The Amazonian fruit has more vitamin C than any other food in the world. “Just a half-teaspoon a day of camu powder provides 400 percent of the recommended daily value of vitamin C. It’s also rich in amino acids, vitamin A, potassium, riboflavin, niacin, iron, and phosphorus,” says Florida-based nutritionist Gisela Bouvier. Throw the powder into your smoothies, protein shakes, or oatmeal for an instant immunity boost. Bonus: Since camu comes from a fruit, there’s no weird supplement aftertaste that you’ll find in many other powders.
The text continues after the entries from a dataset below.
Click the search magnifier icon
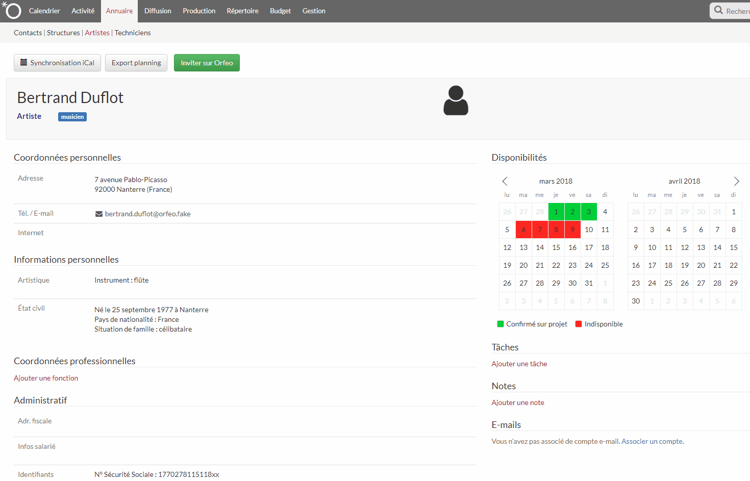 click(x=718, y=10)
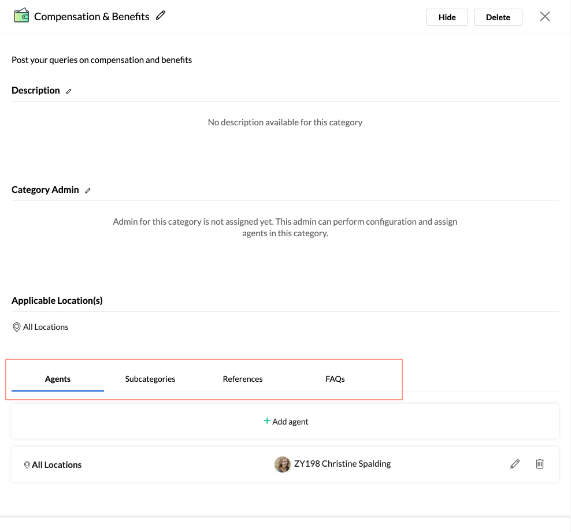Select the FAQs tab
The image size is (571, 532).
335,379
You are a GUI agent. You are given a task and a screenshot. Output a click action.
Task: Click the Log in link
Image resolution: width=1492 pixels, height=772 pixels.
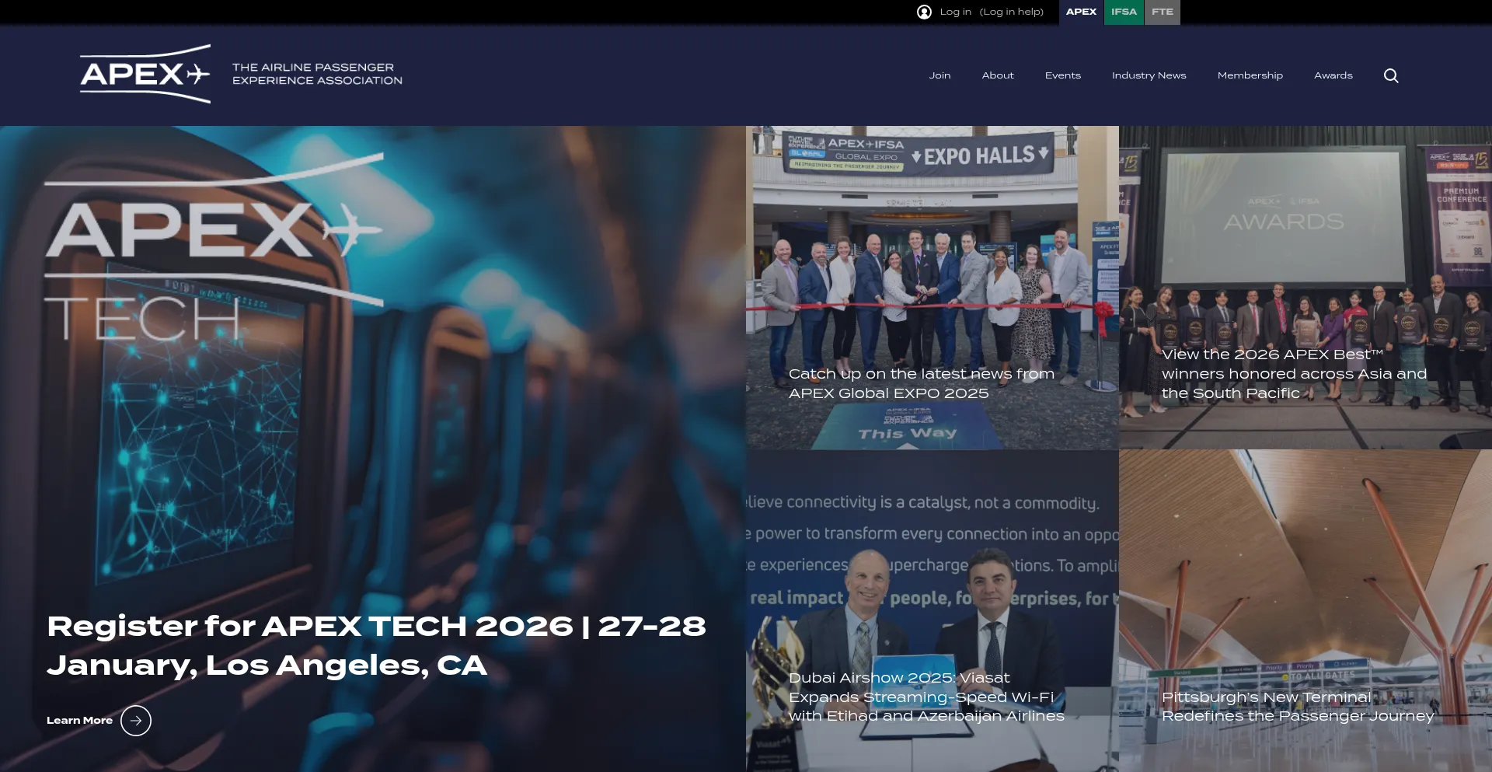pos(955,12)
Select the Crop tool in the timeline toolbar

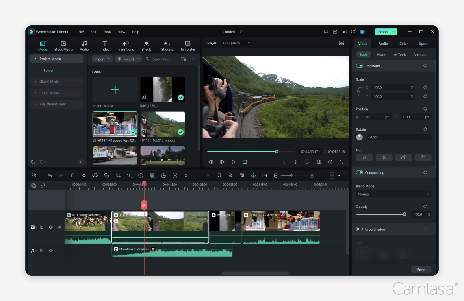[118, 175]
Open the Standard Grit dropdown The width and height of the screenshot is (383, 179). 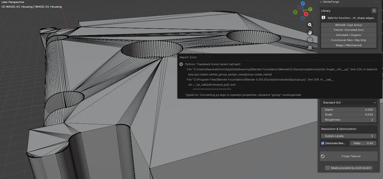tap(349, 103)
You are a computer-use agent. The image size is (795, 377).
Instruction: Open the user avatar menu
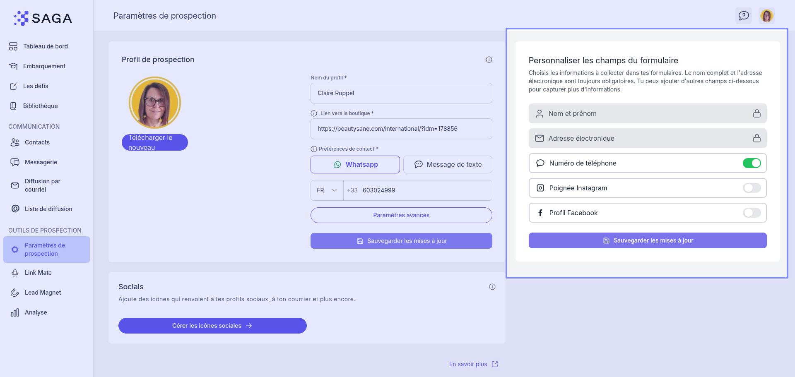pyautogui.click(x=767, y=16)
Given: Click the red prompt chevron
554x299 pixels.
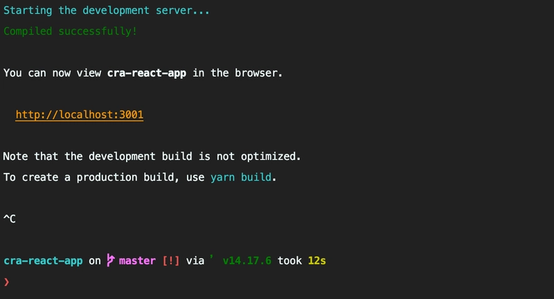Looking at the screenshot, I should (6, 282).
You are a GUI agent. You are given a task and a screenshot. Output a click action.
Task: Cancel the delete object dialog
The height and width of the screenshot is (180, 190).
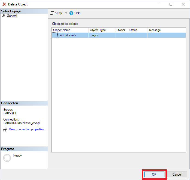(177, 175)
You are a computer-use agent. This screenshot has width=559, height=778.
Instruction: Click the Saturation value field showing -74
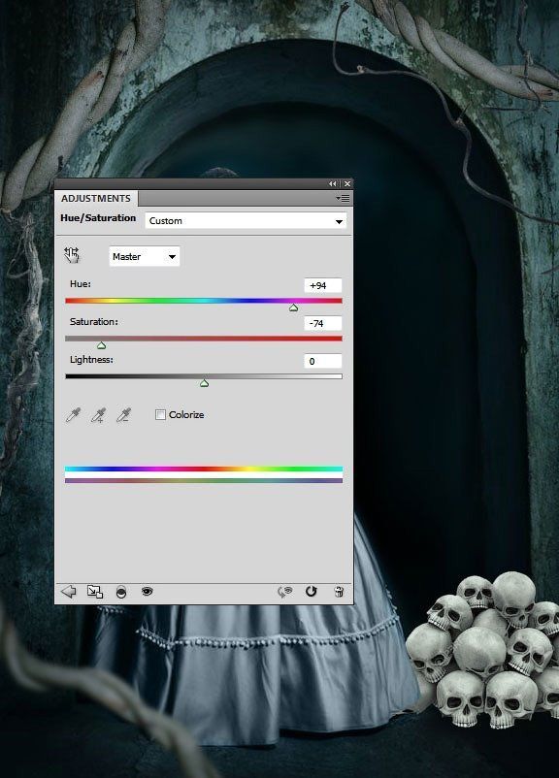pos(323,323)
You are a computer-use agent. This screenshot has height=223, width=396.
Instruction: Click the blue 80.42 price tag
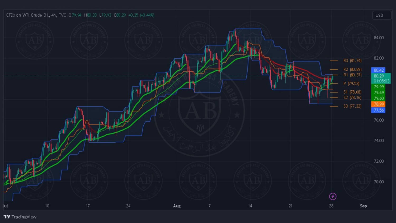point(378,70)
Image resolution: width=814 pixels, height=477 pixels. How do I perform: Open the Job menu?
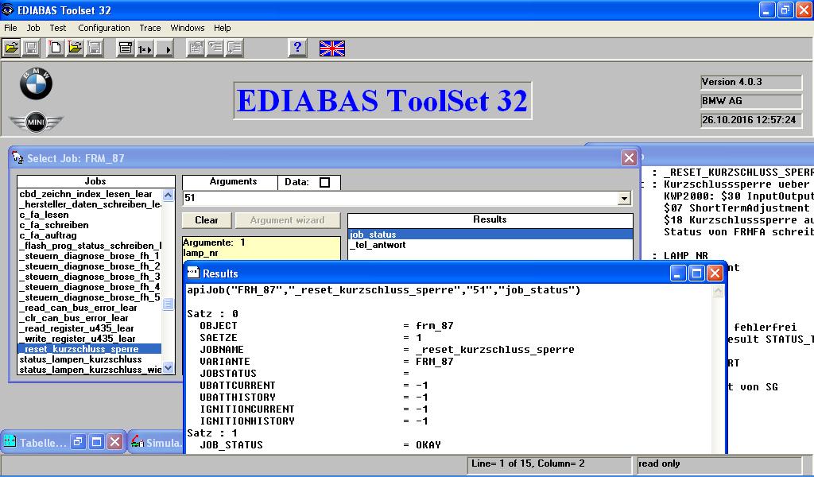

“It’s my new favorite grocery store purchase because it’s a nutrition-packed meal that can be on the table in minutes,” says New York City–based nutritionist Chelsey Amer. Lentils contain the endurance athlete trifecta—protein, fiber, and iron—for slow-release energy, lasting sustenance, and more efficient use of carbs as energy. If you can’t find pasta of the lentil variety, chickpea and black bean options taste great and boast similar nutrients.
They’re not just for athletes on the keto diet. “Sardines are packed with protein, Omega-3 fatty acids, calcium, vitamin D, and vitamin B12, making them great ways to help build muscle and maintain strong bones” says Jason Machowsky, sports dietitian and sports performance specialist at Hospital for Special Surgery in New York City. They’re also easy to prepare: Open the can, plop on toast, and add a drizzle of vinegar.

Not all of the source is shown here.